In Borlänge differences strengthen global goals

The industrial town of Borlänge has experienced a major influx of people from other countries in a short space of time, and 8% of the population is now of Somali origin.
“It’d be short-sighted of us not to make smart use of these people’s contacts, culture and know-how,” says Jan Bohman.
The municipality has participated in international projects in partnership with ICLD for many years now. Jan Bohman has been involved in several of them and is currently a member of, amongst other things, the steering group for an 11-year partnership with Wuhan in China.
“The fact of the matter is that we are constantly looking for ways to continue developing our international involvement. And looking for ways to work with the fairly large number of Somalis we have here in Borlänge is a natural place for us to start,” says Jan Bohman.

But working with people from Somalia in Somalia is difficult, due to visa regulations and other restrictions, so last year, the municipality set out on a path that led through Visby and the Almedalen Week – to Lodwar in Kenya.
“We were attending a seminar organised by ICLD when we came up with the idea that we could work with a municipality which – like us – had taken in a large number of Somali refugees. We were excited by Lodwar’s approach, so we submitted an application to ICLD for permission to carry out a pilot study,” says Jan Bohman.

Working towards the UN’s global goals through municipal partnerships that give rise to natural forms of cooperation has proven to be both inspirational and effective.
“It’d be short-sighted of us not to make smart use of these people’s contacts, culture and know-how. My hope is that our approach and their expertise will enrich Borlänge.”
Having learned from previous experiences, when there were divergent interests in a sector of the immigrant population, the municipality engaged the services of Ayan Ubahle, who arrived in Borlänge as a refugee from Somalia in 2008.  Between 2016 and 2017, she worked hand in hand with the municipality’s refugee reception group, and she is now employed in the international department.

Do you have political consensus on the project?
“I’ve always been careful to establish support for our work, particularly with the centre-right Alliance parties. Full transparency is a must and ensures people feel that they are part of the process. We can’t allow internal political tensions to interfere when we step outside our national boundaries in our work with municipal partnerships,” says Bohman.

Two of the facts in the success of Borlänge’s municipal partnerships are widespread unanimity amongst senior politicians and sticking to the task. The starting point is Lodwar’s and Borlänge’s shared ideas on ensuring a sustainable local community when large groups of refugees arrive.

What are the most important Agenda 2030 goals in your partnership?
“Goals 11, 5 and 1 are covered by the aims of our work with Lodwar. We’ve never used this approach before, but we are hoping that the pilot study will show that we can make it work. The idea is for representatives from Lodwar to come here in October and for us to go there in February. It’s a challenging project, but a very exciting one.”

What is Borlänge’s approach to sustainable urban development?
“The challenge is to break down the segregation.
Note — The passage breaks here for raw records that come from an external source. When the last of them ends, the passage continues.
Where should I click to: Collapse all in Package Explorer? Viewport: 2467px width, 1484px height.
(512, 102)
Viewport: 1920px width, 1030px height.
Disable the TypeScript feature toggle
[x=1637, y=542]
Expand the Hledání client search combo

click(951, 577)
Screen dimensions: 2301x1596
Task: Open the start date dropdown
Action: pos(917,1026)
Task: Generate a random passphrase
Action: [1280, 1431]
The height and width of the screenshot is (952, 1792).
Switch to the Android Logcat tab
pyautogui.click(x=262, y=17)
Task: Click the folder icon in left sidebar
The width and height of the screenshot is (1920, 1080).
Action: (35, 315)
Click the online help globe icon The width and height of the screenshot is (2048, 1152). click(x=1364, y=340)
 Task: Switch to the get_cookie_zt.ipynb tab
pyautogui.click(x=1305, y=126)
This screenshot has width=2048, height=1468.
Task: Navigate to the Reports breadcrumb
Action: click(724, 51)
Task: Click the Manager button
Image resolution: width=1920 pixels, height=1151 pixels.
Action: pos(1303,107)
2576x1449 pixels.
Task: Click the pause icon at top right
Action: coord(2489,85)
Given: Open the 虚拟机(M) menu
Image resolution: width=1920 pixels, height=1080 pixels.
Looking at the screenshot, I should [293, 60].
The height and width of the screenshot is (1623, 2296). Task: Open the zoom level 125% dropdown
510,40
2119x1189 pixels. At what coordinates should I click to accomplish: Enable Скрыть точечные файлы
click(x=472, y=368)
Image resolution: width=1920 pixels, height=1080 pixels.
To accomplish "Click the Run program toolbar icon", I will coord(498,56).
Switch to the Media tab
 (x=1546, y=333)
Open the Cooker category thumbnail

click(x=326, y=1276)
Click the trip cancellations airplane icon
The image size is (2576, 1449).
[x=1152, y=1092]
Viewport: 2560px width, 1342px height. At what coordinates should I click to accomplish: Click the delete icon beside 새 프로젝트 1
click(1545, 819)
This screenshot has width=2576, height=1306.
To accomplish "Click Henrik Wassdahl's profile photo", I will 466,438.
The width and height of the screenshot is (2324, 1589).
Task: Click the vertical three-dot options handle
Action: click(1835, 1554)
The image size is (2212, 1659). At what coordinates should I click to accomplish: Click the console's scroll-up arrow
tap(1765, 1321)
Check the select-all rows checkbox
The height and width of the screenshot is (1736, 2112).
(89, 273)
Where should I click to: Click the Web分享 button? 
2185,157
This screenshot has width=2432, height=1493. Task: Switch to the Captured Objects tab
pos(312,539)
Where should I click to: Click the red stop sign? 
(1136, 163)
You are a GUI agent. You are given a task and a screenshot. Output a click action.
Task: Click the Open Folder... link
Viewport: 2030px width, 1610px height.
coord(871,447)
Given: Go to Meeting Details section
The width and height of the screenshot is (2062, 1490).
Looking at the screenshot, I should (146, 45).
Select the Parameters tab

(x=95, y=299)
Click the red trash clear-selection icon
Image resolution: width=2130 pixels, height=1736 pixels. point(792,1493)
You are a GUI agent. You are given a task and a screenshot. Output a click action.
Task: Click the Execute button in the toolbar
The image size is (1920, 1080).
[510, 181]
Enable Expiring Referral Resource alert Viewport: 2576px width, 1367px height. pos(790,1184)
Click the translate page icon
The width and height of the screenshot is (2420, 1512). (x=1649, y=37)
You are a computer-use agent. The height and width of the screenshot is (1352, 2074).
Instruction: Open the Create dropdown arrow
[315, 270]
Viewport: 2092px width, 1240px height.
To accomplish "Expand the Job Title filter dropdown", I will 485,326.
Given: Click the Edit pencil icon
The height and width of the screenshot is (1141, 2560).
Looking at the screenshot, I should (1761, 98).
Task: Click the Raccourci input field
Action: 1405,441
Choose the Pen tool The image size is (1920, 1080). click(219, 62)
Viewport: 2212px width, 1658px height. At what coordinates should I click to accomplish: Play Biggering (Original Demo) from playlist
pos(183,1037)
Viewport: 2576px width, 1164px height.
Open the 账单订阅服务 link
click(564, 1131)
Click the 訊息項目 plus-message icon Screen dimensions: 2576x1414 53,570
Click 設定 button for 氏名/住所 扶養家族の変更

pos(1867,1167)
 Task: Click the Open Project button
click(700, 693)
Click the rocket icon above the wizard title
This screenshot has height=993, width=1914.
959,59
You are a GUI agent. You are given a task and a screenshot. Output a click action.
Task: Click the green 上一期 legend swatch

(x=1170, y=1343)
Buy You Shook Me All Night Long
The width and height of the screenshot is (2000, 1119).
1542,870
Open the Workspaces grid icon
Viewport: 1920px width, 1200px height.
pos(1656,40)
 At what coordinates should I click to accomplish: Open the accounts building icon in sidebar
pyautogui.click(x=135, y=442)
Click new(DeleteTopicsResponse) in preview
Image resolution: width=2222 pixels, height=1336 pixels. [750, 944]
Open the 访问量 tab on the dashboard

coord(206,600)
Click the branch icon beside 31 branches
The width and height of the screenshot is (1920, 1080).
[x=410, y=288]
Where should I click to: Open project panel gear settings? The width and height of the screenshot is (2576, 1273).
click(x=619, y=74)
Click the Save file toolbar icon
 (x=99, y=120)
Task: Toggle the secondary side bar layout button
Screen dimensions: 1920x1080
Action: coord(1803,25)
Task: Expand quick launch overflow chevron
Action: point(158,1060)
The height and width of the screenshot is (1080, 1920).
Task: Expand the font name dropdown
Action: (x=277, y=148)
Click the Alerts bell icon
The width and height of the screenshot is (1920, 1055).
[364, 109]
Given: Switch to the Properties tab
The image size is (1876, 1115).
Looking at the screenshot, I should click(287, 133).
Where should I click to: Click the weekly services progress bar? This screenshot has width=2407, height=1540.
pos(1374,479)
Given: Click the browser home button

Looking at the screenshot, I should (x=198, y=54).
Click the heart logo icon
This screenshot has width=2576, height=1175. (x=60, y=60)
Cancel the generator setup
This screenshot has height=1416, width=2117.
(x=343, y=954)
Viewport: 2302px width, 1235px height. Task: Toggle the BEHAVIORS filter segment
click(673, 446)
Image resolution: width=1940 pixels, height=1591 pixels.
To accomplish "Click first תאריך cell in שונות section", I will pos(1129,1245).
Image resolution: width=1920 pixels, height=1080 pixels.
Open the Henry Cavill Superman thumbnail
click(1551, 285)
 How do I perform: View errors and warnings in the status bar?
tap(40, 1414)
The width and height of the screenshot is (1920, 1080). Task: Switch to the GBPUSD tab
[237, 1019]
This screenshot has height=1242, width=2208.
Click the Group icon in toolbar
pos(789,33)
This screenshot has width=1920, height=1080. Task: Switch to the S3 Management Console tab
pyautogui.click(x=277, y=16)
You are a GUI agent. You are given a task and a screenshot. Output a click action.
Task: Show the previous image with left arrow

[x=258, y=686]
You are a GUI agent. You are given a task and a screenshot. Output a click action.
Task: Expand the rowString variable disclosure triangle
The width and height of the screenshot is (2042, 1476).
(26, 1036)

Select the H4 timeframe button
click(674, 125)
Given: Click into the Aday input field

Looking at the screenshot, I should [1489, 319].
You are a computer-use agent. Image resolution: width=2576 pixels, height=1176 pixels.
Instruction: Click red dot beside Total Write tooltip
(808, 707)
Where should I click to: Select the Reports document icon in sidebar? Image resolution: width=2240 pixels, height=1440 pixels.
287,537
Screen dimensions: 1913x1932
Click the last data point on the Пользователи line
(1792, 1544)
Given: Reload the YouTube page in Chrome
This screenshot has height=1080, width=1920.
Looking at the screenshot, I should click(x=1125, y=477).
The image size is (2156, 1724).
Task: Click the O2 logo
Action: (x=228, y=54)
Many of our new arrivals end up in areas where they only meet people from their own country, and the risk there is that it will take them a very long time to learn the language and the new culture. It prevents them establishing themselves in the community in an optimum way.”

“We want to build homes that will attract our new arrivals, but which are also attractive to people already living in the town. I believe that creating housing and opportunities for education are the basis of good integration work.”